> OBJECTIVE
Print the rows below word for word, starting at the first row and ending at the row that contains "Screen dimensions: 896x1368 tap(161, 753)".

> TASK MATERIAL

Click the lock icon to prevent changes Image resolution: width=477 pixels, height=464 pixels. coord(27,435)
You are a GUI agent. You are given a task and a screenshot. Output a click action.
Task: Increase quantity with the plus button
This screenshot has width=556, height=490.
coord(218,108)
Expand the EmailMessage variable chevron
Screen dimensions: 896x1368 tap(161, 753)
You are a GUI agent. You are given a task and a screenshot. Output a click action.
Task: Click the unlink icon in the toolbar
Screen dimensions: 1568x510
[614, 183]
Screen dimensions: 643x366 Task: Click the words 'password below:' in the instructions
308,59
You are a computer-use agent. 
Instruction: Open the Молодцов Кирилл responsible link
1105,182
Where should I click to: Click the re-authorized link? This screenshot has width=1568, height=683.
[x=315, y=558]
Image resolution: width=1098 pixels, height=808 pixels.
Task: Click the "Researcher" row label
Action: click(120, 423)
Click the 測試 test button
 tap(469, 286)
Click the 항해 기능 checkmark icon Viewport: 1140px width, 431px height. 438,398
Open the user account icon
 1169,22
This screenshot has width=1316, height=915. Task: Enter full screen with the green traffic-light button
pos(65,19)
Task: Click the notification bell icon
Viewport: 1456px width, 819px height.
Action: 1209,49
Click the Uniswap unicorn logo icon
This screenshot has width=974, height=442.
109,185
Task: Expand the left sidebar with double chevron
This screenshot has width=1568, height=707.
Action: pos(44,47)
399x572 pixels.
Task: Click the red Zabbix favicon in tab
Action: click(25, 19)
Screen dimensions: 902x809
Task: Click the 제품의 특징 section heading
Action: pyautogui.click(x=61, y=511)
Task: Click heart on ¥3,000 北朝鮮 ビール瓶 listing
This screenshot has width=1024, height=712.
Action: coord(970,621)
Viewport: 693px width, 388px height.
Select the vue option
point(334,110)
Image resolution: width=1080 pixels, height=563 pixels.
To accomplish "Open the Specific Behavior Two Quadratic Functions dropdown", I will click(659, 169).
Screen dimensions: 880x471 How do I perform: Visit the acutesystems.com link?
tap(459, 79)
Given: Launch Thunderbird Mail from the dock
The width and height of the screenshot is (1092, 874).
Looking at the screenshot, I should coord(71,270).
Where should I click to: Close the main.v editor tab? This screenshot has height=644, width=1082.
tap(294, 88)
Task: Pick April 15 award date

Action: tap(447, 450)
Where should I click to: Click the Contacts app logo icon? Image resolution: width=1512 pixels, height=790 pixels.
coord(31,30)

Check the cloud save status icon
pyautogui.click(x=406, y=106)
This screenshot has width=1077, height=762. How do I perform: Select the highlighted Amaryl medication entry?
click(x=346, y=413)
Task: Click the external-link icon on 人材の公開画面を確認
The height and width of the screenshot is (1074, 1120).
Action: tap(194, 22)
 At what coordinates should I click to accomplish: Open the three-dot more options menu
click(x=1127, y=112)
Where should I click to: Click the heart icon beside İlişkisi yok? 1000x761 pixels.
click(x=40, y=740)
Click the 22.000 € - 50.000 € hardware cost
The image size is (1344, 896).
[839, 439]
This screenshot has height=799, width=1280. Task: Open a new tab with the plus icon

> SOLUTION TO THE PROBLEM
Click the lock icon to prevent changes Image resolution: width=477 pixels, height=464 pixels. coord(27,435)
You are a GUI agent. You are given a task and a screenshot. Output a click action.
Task: Increase quantity with the plus button
This screenshot has width=556, height=490.
coord(218,108)
Expand the EmailMessage variable chevron
Screen dimensions: 896x1368 tap(161, 753)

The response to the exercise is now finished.